The Happy Prince de et avec Rupert Everett raconte avec brio les derniers moments du grand Oscar Wilde dans une toile révélant le visage d’un génie en proie à ses démons intérieurs et extérieurs. L’un des dix meilleurs films de l’année en quelques points.
Si Wilde a conté l’histoire d’un homme faisant un pacte pour que son portrait seul subisse les outrages du temps à cause des vices auxquels il s’adonnait (Le portrait de Dorian Gray), Everett, lui, tisse une toile où Wilde renaît dans toute sa complexité.
Broyé par des années de prison et d’humiliations, persécuté par la plupart des gens qui le reconnaissent, Wilde demeure prisonnier de son amour de la vie, de l’art et des plaisirs libertaires. Comme le dit discrètement Reggie (campé par Colin Firth) à Robert Ross (journaliste et amant de Wilde qui dédiera sa vie après la mort de Wilde à faire revivre le génie de l’artiste) : « Fais attention il te dévorerait. Il ne peut pas s’en empêcher“.

————

§ ÉNONCÉ
Recopiez à l'identique l'intégralité du texte ci-dessus sur le film The Happy Prince. Les données proviennent d'une autre source que le texte.

§ DONNÉES FOURNIES

————

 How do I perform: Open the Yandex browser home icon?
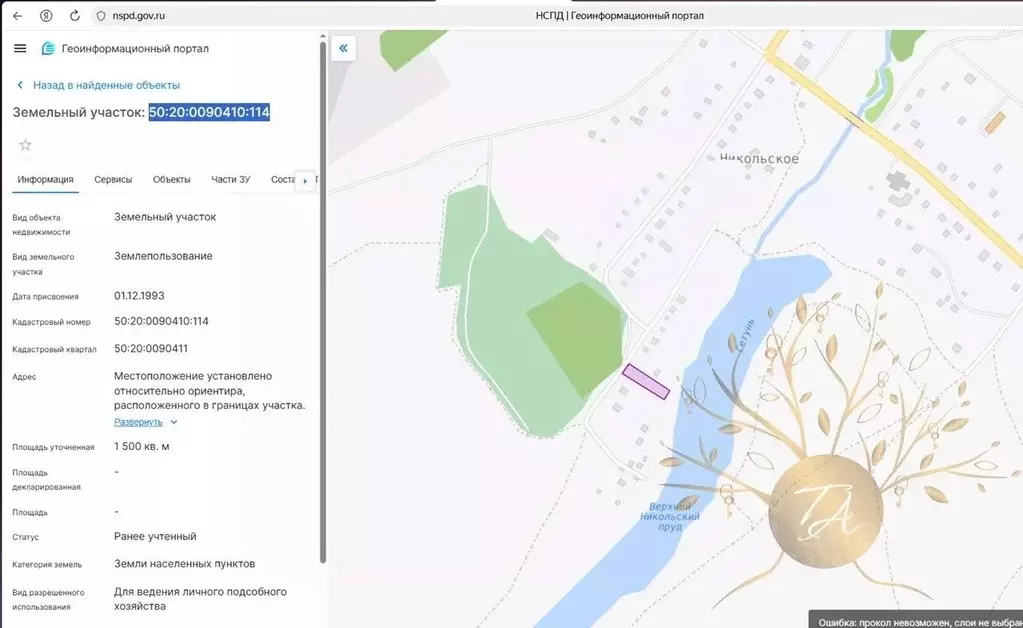coord(46,16)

————

§ RÉPONSE
The Happy Prince de et avec Rupert Everett raconte avec brio les derniers moments du grand Oscar Wilde dans une toile révélant le visage d’un génie en proie à ses démons intérieurs et extérieurs. L’un des dix meilleurs films de l’année en quelques points.
Si Wilde a conté l’histoire d’un homme faisant un pacte pour que son portrait seul subisse les outrages du temps à cause des vices auxquels il s’adonnait (Le portrait de Dorian Gray), Everett, lui, tisse une toile où Wilde renaît dans toute sa complexité.
Broyé par des années de prison et d’humiliations, persécuté par la plupart des gens qui le reconnaissent, Wilde demeure prisonnier de son amour de la vie, de l’art et des plaisirs libertaires. Comme le dit discrètement Reggie (campé par Colin Firth) à Robert Ross (journaliste et amant de Wilde qui dédiera sa vie après la mort de Wilde à faire revivre le génie de l’artiste) : « Fais attention il te dévorerait. Il ne peut pas s’en empêcher“.